The White House said yesterday that Richard V. Allen must pass a new test before returning as the president's national security adviser: a review by the presidential counsel's office to see if White House "regulations" were violated, regardless of whether Allen is fully exonerated by the Justice Department.
White House deputy press secretary Larry Speakes said this review will not begin until after the Justice Department completes its investigation of unanswered questions in the Allen case. The department said Tuesday that Allen violated no laws in receiving $1,000 from Japanese journalists that was intended as an honorarium for their interview with Nancy Reagan. But the department is still investigating Allen's acceptance of two watches, given him by either a Japanese friend or Japanese journalists who interviewed Mrs. Reagan, and errors in his financial disclosure statement.
Speakes' statement was the most complete White House declaration of hurdles Allen must clear to return to his job. For a time yesterday, the matter seemed far from clear as presidential advisers compounded confusion by issuing conflicting comments about the affair.
Presidential counselor Edwin Meese III, Allen's strongest defender within President Reagan's hierarchy, was asked while walking into a Washington hotel if he expects Allen to return if fully cleared by the Justice Department.
"I certainly would think so, sure," Meese said, making no mention of a White House counsel's review. "I would see no reason why he shouldn't come back after this is all cleared up." This seemed to contradict the version Speakes offered in his daily news briefing. In late afternoon, Speakes said that his statement was indeed accurate and that Meese must have forgotten about the additional review to see whether White House regulations had been violated.
Mrs. Reagan, chief of staff James A. Baker III and his deputy, Michael K. Deaver, reportedly have urged that Allen be replaced for exercising bad judgment, even if he violated no laws.
After the Justice Department issues its final report, Speakes said, the office of White House counsel Fred Fielding "will review and make a recommendation as to whether any White House regulations were violated." He said Fielding will not personally be involved since he is a close friend of Allen and served as Allen's attorney when Allen was a business consultant prior to President Reagan's inauguration.
Allen's fate may rest on whether his White House colleagues believe his explanation that he received both watches before taking his White House job Jan. 20 and that they were given to him by an old friend, Mrs. Chizuko Tasake. The other version is that of Japanese journalist Fuyuko Kamisaka, who interviewed Mrs. Reagan.
Kamisaka has said she bought a gold watch and a silver watch, valued together at about $340. The gold watch was left at Allen's office Jan. 16, four days before the inauguration.
When the interview with Mrs. Reagan was concluded one day after the inauguration, she said, Allen was asked if he liked the gold watch or preferred the silver one. Allen said he would keep the gold watch and take the silver one, Kamisaka has said.

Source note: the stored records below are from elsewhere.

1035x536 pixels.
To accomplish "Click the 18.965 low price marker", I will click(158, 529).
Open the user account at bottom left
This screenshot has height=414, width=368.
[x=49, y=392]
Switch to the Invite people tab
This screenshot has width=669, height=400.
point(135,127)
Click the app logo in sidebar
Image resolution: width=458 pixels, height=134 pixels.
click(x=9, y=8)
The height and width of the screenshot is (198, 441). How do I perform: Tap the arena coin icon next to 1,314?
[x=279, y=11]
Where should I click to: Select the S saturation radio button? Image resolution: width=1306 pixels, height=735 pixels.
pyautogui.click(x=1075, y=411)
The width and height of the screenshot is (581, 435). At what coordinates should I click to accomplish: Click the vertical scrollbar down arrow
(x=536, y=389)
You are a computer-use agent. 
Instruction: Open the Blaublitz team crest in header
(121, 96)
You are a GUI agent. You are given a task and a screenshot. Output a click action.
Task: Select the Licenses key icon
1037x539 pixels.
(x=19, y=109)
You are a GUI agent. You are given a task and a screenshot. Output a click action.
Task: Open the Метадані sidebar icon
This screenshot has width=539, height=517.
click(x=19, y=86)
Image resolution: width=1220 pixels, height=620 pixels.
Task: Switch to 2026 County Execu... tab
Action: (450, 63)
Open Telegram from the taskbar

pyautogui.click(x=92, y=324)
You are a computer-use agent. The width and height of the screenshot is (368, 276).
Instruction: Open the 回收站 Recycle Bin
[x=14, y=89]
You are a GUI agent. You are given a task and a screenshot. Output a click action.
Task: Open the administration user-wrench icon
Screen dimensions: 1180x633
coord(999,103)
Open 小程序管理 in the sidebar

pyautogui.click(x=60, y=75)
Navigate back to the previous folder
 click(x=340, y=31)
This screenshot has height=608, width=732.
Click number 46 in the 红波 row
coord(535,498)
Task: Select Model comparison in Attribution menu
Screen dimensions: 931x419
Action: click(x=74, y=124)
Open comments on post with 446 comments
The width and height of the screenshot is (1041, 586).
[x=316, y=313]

A White House official said the counsel's review will determine whether Allen violated either of two regulations: the "White House Standards of Conduct" or an executive order concerning receipt of gifts.
The official said the standards regulation provides that White House officials may not receive gifts valued at more than $35 or totaling more than $100 from any one source other than a relative.
Section 201 (a) of Executive Order 11222 says that "no employe shall . . . accept directly or indirectly any gift . . . of monetary value from any person . . . who is seeking to obtain . . . business . . .relationships with his agency . . . or has interests which may be substantially affected by the performance or nonperformance of his official duty."